A woman’s achievements helped to expand the frontiers of scientific knowledge – and then the sexist trolling started.
As the first ever image of a black hole circulated around social media and front pages around the world, the now viral image of Dr Katie Bouman, a 29-year-old computer scientist who helped it come to life, spread fast.
Bouman, whose excitement is palpable through the screen, led the development of an algorithm which created the pioneering image.
But her achievement – and that of the 200 researchers who also helped to create the picture – later became overshadowed as Bouman became the subject of sexist remarks online.
“Notice something? Yeah, that woman wrote about 2,000 lines of code total. Another guy wrote over 850,000. Katie barely worked on the project at all until late last year, Andrew Chael worked on it relentlessly from it’s conception.
“If anyone deserves the credit, it’s him,” one Reddit user, SmellyTheBluCow, wrote.
The post received nearly 13,000 ‘upvotes’ on the platform in less than 24 hours.

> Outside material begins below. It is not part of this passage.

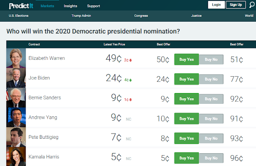
Task: Click Pete Buttigieg's photo thumbnail
Action: (x=16, y=138)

The post, under the subreddit r/unpopularopinion, sparked numerous debates online and off.
Among them was astrophysicist Andrew Chael himself, who quickly came to Bouman’s defence and appealed for the “awful and sexist attacks on my colleague and friend Katie Bouman” to stop.
“If you are congratulating me because you have a sexist vendetta against Katie, please go away and reconsider your priorities in life”

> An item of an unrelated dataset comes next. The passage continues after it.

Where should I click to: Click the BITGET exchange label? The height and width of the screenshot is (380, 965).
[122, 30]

“While I wrote much of the code for one of these pipelines, Katie was a huge contributor to the software; it would have never worked without her contributions and the work of many others who wrote code, debugged, and figured out how to use the code on challenging EHT data,” he explained in a Twitter thread.
He added: “So while I appreciate the congratulations on a result that I worked hard on for years, if you are congratulating me because you have a sexist vendetta against Katie, please go away and reconsider your priorities in life.”
Claims that Chael also wrote 850,000 lines of code, as suggested in the Reddit post, were debunked by the scientist, who said the number was much lower.
And as one reddit user pointed out with the help of a Bill Gates quote, measuring the contribution in this way is unhelpful.
“Measuring programming progress by lines of code is like measuring aircraft building progress by weight.”
As Bouman herself pointed out in a Facebook post: “No one algorithm or person made this image.”
Bouman, as she said in her TED talk in 2016, started research on the Event Horizon Telescope (EHT) project in 2013.
“I didn’t know anything about black holes...and so from then, I started working trying to understand the problem,” she told Bloomberg.
“In order to come up with new algorithms that would allow us to take this unique, messy, sparse data and make pictures from it.”
“I’ve been so excited about this for so long...I am so excited to be able to share it with everyone.”
As the New York Times’ Sarah Mervosh helpfully pointed out: “It’s not Katie Bouman’s fault that she became the face of the project.”
The black hole image Bouman helped to capture provides a unique insight into the ruthless gravitational fields which remain impossible to see with the naked eye.
It measures 40 billion kilometres across and has a mass 6.5 billion times that of the sun, and the image shows a ring of fire.
The unveiling of the findings from the Event Horizon Telescope programme is expected to help scientists link two apparently incompatible pillars of physics: Einstein’s theory of general relativity and quantum mechanics.
Hat’s off to Katie Bouman.
CORRECTION: A previous version of this article misstated the mass of the M87 black hole as being 6.5 million times that of our sun, not 6.5 billion.